This code began life as a fork of baonguyen2604/raft-consensus The code orignally forked was chosen because it is the most understandable, straightforward implementation that provided enough of the raft features, compared to the other python implementations studied. A key motivator of the raft algorithm is to be sufficiently understandable that it is likely to be implemented correctly. It seems reasonable to take as a corollary the goal that the implementation should also be easy to understand. The chosen fork base did that well.
However, the original code had features that seem to indicate that it was just a proof of concept, not intended to be production code. This fork therefore had to make a number of basic changes to eliminate those features.
The other main goal of the change to this fork is to make it more of a generalized library to aid in the construction of cluster of servers rather that to turn it into another key-value store implemention.

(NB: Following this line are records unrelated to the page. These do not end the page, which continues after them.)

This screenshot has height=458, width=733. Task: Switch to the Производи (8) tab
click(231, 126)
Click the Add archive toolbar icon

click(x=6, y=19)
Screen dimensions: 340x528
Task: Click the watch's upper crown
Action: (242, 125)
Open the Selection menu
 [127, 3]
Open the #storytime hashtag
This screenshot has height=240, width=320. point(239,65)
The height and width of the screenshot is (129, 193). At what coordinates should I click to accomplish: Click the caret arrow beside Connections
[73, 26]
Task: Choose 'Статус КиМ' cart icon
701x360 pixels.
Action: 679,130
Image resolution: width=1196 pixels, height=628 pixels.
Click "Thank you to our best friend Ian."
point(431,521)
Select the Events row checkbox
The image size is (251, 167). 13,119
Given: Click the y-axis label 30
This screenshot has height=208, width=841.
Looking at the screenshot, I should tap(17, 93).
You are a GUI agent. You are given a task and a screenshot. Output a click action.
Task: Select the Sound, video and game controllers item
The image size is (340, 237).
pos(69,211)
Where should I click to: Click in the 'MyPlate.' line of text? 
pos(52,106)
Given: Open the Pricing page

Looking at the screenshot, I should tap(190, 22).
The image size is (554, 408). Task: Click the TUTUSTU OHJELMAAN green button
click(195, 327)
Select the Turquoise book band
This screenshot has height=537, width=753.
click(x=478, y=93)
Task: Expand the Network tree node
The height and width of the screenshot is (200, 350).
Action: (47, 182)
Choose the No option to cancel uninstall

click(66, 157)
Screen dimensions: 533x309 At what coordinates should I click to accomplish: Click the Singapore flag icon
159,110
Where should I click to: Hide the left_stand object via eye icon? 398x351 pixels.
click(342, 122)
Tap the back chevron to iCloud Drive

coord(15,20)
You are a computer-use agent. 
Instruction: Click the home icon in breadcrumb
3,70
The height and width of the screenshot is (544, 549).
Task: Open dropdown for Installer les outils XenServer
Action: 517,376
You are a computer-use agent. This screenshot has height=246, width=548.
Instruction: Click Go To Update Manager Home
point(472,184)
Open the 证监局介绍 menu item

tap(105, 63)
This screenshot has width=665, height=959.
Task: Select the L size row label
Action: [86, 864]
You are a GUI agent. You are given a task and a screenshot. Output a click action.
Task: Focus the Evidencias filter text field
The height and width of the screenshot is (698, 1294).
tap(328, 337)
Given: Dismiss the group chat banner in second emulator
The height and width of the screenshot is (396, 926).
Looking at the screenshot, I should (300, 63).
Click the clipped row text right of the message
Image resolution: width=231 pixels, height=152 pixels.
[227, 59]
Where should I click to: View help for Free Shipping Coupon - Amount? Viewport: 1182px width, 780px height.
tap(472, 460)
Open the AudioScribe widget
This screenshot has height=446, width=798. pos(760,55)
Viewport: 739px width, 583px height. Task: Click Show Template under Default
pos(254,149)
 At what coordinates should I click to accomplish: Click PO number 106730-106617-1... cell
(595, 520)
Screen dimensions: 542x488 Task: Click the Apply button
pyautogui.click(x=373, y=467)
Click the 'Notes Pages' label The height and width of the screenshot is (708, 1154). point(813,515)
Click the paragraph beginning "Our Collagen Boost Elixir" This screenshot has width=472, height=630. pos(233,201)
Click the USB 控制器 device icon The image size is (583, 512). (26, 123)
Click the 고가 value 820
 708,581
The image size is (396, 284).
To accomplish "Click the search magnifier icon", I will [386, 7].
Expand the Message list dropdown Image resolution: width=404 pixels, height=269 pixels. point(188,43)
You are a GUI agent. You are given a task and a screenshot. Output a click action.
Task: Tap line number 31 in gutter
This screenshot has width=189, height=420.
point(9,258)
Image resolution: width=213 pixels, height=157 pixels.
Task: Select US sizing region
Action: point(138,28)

When building a server that is going to be part of a cluster that uses raft for consensus, then changes in the cluster configuration should trigger user code in order to allow decisions about possible processing algorithm adjustments. This project is designed to provide a frame on which to build such servers.
Planned changes:
- Add functions to support integration in server clusters with control and status operations
- Add election state transition logging, in both python logging and in a user queryable format
- Add gRPC support
- Add startup pause/continue controls so that cluster management functions are possible, such as orderly shutdown, runtime reconfiguration, etc
Completed changes:
- Changed a few variable names to make things a bit clearer
- Addressed some minor coding issues to improve clarity and testing
- Changed banking demo app to support actual multi-machine (or dockers/vms) ops, not local only
- Added unit testing for existing code, at 98% coverage as of 5/24/23 on simplify branch
- Added basic status query operation to report leader endpoint info to clients
- Fixed logic bug in election code that caused failure when one server out of three failed.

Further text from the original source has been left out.